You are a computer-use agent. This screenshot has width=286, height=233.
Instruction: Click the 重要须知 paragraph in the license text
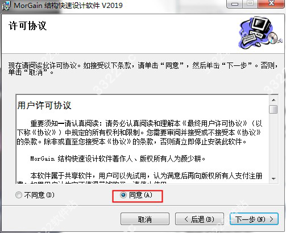(140, 132)
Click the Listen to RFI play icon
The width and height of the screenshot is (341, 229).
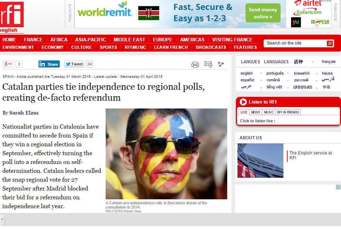(243, 102)
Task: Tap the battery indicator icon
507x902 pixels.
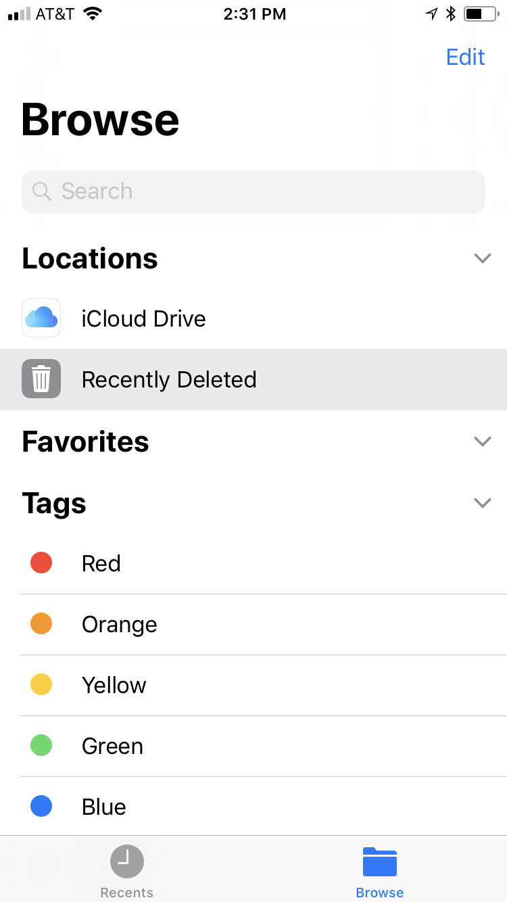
---
WHAT YOU SHOULD DO:
Output the material word for word. Pictures do not go in.

OUTPUT OF THE TASK:
You are a computer-use agent. This screenshot has width=286, height=233.
Instruction: Click the 重要须知 paragraph in the license text
(140, 132)
Click the Listen to RFI play icon
The width and height of the screenshot is (341, 229).
(243, 102)
Task: Tap the battery indicator icon
507x902 pixels.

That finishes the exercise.